Back At ‘Er

So…. yeah. That was a bit of a gap eh?

Oops. Sorry dudes.

The past 8 months have been sorta a “head in the sand”, “idontwannaidontwanna” approach to planfully (that is a word, I say it is!) in the notsoplanful sense attack this whole conceiving thing.

Everything was getting overwhelming. So. We stopped everything except a few more Gyno appointments. Which were awful since the guy was a huge douche bag. No really. I plan on telling a few of those stories in posts to come.

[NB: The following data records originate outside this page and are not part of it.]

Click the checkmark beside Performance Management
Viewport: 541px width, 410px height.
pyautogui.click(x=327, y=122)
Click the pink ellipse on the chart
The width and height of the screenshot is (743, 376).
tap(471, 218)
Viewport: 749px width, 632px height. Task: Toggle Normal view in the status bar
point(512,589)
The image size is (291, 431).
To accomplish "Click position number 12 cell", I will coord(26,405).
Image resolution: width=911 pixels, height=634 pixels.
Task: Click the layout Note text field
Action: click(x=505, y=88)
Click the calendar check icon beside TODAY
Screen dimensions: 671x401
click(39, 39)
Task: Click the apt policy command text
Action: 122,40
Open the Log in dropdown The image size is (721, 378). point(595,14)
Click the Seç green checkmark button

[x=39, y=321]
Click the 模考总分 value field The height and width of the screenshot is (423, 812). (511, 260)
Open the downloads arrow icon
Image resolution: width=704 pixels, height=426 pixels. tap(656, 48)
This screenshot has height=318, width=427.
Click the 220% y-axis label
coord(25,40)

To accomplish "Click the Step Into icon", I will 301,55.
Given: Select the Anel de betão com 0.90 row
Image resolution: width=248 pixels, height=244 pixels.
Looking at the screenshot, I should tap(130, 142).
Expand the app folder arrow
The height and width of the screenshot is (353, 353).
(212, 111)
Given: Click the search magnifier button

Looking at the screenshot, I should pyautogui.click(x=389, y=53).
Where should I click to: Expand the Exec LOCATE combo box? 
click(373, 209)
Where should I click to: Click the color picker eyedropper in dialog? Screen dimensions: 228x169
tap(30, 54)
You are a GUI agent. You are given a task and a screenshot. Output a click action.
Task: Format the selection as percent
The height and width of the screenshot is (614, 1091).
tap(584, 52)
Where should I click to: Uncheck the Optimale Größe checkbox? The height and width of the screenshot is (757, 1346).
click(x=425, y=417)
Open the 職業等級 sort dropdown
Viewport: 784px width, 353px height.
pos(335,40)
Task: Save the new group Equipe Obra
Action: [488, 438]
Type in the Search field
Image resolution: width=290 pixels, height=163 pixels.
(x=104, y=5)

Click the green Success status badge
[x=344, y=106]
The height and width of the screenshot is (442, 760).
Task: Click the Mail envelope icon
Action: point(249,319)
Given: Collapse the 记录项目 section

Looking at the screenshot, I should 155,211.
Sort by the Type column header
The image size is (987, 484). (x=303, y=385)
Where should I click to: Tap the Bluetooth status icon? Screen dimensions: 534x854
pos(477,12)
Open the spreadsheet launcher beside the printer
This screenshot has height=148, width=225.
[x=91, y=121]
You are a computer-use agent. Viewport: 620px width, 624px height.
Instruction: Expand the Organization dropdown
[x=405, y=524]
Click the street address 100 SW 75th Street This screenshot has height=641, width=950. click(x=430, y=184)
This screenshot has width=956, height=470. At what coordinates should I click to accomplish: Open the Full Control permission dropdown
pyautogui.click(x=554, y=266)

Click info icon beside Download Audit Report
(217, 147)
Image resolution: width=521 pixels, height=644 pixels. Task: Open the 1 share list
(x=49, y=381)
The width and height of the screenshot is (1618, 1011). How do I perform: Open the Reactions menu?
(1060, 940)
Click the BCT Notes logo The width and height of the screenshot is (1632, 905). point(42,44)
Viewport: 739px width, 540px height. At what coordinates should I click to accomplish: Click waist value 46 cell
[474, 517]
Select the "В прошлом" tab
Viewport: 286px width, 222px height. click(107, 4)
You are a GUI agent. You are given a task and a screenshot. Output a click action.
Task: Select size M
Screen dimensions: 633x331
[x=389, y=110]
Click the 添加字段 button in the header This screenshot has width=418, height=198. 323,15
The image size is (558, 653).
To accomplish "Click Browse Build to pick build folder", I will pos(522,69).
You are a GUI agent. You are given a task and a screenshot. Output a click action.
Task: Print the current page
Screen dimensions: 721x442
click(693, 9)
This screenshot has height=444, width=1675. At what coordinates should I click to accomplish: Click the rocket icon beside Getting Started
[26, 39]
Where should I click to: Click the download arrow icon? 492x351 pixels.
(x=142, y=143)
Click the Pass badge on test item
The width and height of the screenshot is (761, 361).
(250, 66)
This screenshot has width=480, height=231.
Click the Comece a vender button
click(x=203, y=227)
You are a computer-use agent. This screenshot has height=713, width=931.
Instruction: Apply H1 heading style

And then, after a holiday season filled with stupid amounts of alcohol (because who’re we kidding, I was saying a huge fuck you to the preggers plan), we came out on the other side of 2015 with the agreement that we’d restart this whole ordeal.

Oh it’s not to say we weren’t TRYING these past months. We were. It’s just I stopped taking the Vitex, vitamins, seed smoothie regimen my Naturopath had put me on AND gave up on the temperature taking (it was just stressing me the fuck out with absofreakinglutely NO pattern whatsoever), stopped seeing the Naturopath altogether.

The only thing I kinda took sorta regularly: Folic Acid. Cuz no spina bifida for me.

The last week of December we made our appointment with the fertility clinic. An admission of failure. (at least, that’s what it felt like).

Had our appointment this morning.

3% chance of conceiving each month. 3-effing-percent. What.The.Fuck.

I barely heard the rest- which was basically a bunch of stuff about IVF. And needles. Drugs, injection classes, blood work and oh yeah- more needles. And “Good news, since we have no freakin’ clue WHY you’re not conceiving, you are GOOD candidates for IVF!”

All I am hearing right now is the massive procreation fail.

Oh and the 16,000$ price tag. This news a week after husband was laid off. Amazeballs.